Я улыбнулся ему. И пожал плечами.

– Ну шо там? – спросил Марсель, когда я вернулся.

Мне стало смешно. Представил, как сторож спрашивает: на что жалуетесь?

Но Марселю сказал правду. Стараюсь не врать.

Если б сторож спросил «на что жалуетесь?», я, как истинный ипохондрик, залез бы в дыру, чтоб обнять его.

И получил бы лопатой. Прямо по обнимающим миролюбивым рукам.

Нет, не надо лазить в дыры. Сторожа отдельно, ипохондрики отдельно.

Мы допили водку и… не помню, что было дальше. Рфззн утв, короче. Сори, клава переключилась. В смысле, хеппи энд. Проснуться утром дома – уже хеппи энд.

– Слушай, кофе есть? Свари кофе, я тебе щас всё объясню.

– Хорошо.

Чистый кофе варить неинтересно. В четырнадцать лет, когда в гормональной истерике я выбросил через окно игру «Юный химик», во мне надломилось что-то алхимическое. И с тех пор экспериментирую. В кофе подмешиваю корицу, тмин, базилик, розмарин, какао, мускатный орех, чёрный перец и ванильный сахар. Ну не всё сразу, конечно, а так, импровизирую.

Во время одной из юношеских пьянок, когда родители уехали, нехватку кофе я компенсировал кокосовой стружкой. Мать потом чуть не пытала меня, обвиняя в том, что варил наркотики.

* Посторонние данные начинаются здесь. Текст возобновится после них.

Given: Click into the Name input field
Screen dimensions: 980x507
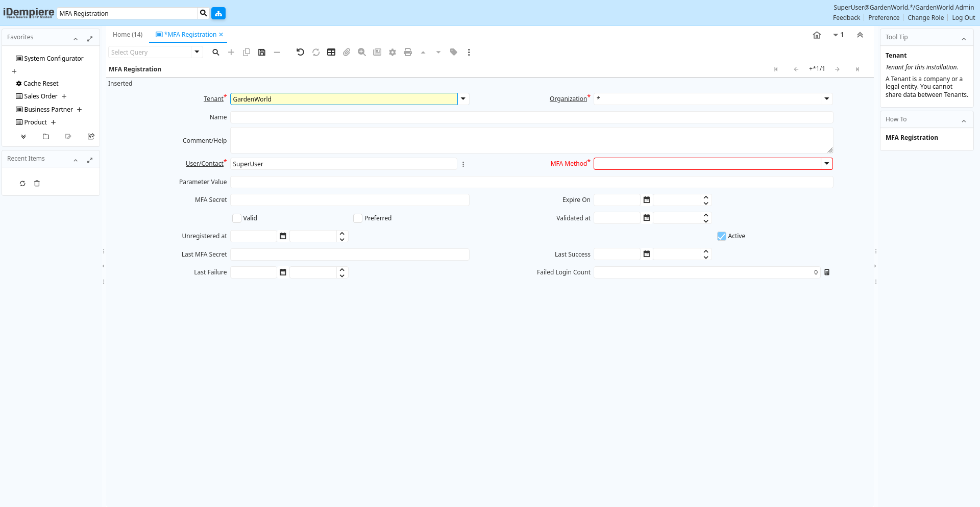Looking at the screenshot, I should (x=531, y=117).
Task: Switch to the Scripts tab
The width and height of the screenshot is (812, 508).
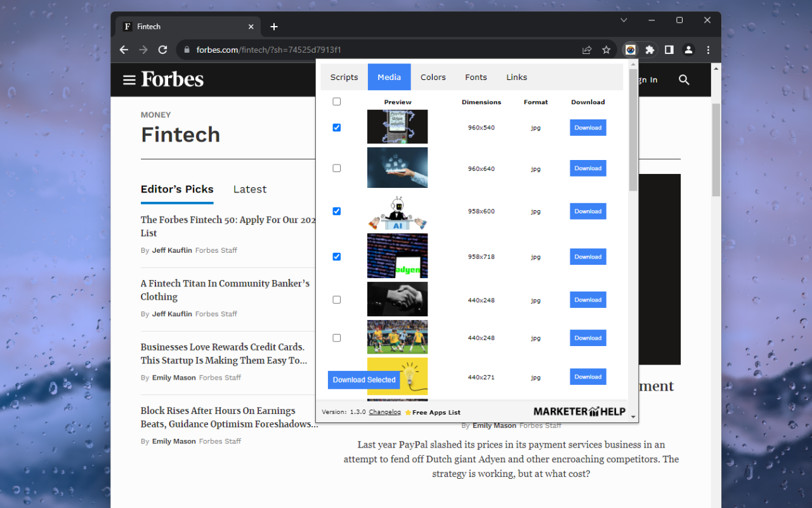Action: point(344,77)

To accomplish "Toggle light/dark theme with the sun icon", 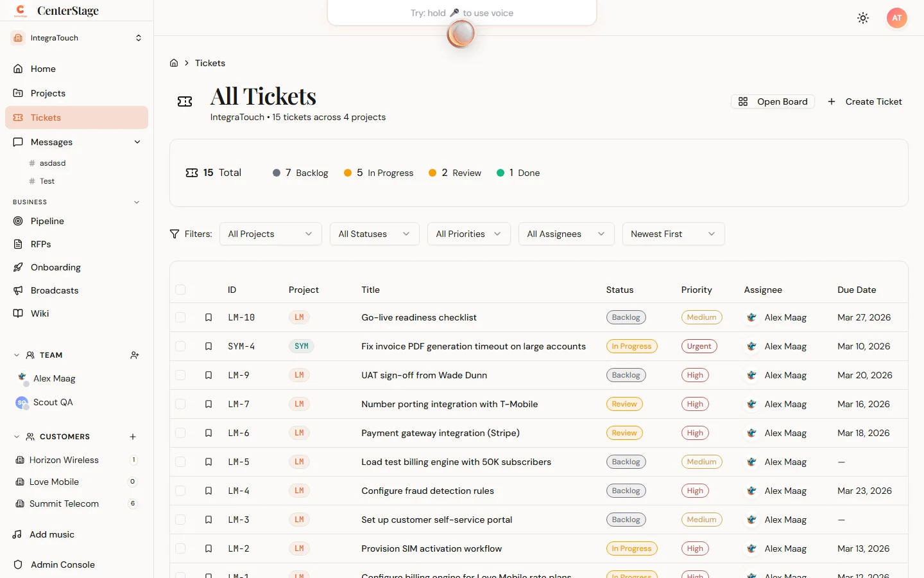I will tap(862, 18).
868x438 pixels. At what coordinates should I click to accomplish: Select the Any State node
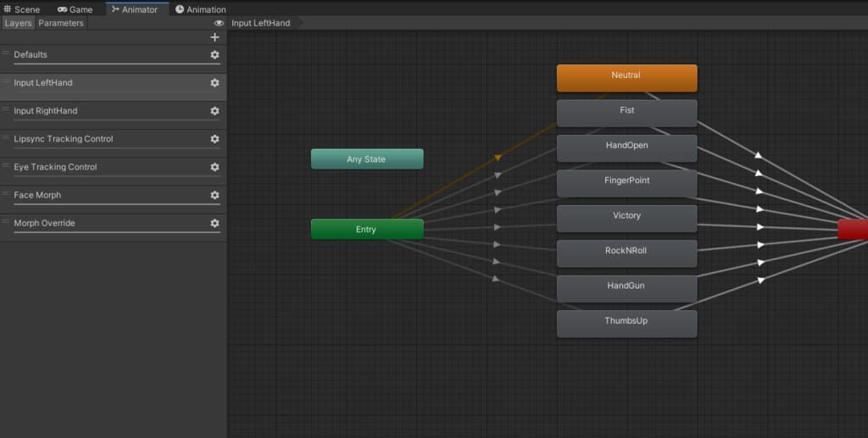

А чтоб взбодрить полуночную компанию, бодяжу в кофеварке смесь: треть чёрного чая плюс плотно кофе. Пьяными рецепторами никто не выкупает, что кофе не чистый, а эффект – энергетики спрячутся, проверено на друзьях. Если позарез нужно встретить рассвет – самое то.

На мне была майка «The My Englisch Is Bed».

Я сделал её лет пять назад, текстильными фломастерами. Она уже поблекла и перешла в разряд ночнушек.

– Хорошо, расскажи тогда дураку про бабло чистой воды.

– А что, думаешь, такую майку нельзя продать?

– Продать всё можно. Сколько дашь?

– Да ладно, чувак, надо открыть магазин, понимаешь? Твои майки будем продавать.

– Кому?

– Как кому? Всем!

– Всем можно продавать водку, пиво и адидас с пумой. А на футболках навара не будет. Ну разве ещё травой приторговывать.

– Ну да, и плюс трава, почему нет? Так что, мутим бизняк?

– Бля, я же пошутил.

Футболочка и для мужчин, и для женщин.

В наше не всегда гетеросексуальное время прохожим придётся поморщить лобик, угадывая, что ты имеешь в виду.

При желании можно увеличить количество морщин на лбах прохожих. Добавив на спину ещё одну надись. Imagine Im not a girl.

Сигареты в некотором смысле объединяют.

Но только если куришь с друзьями, коллегами, попутчиками. Если же просят сигарету долбаки – разъединяют. Особенно если некрасивые долбаки.

Одной лишь никотиновой зависимости маловато для общности взглядов и вкусов. Мужчин наличие яиц тоже не всегда объединяет. Наличие в организме яиц объединяет скорее с теми, у кого яичники.

А вот трава в кармане – другое дело. Потому что объединяющий secret. Хотя вот опять-таки – secretорная функция желудка не объединяет. Потому что есть у всех.

Сближают людей те штучки, в которых присутствует подобие тайны, избранности и «врублённости». Ну, Harley Davidson там, виниловые диски, вегетарианство, ноябрьская водка в подъезде, лампасы, золотые зубы и доходы выше миллиона долларов.

Нет, миллионы тоже не сильно объединяют. Но тут уж я не знаток. Не сексолог.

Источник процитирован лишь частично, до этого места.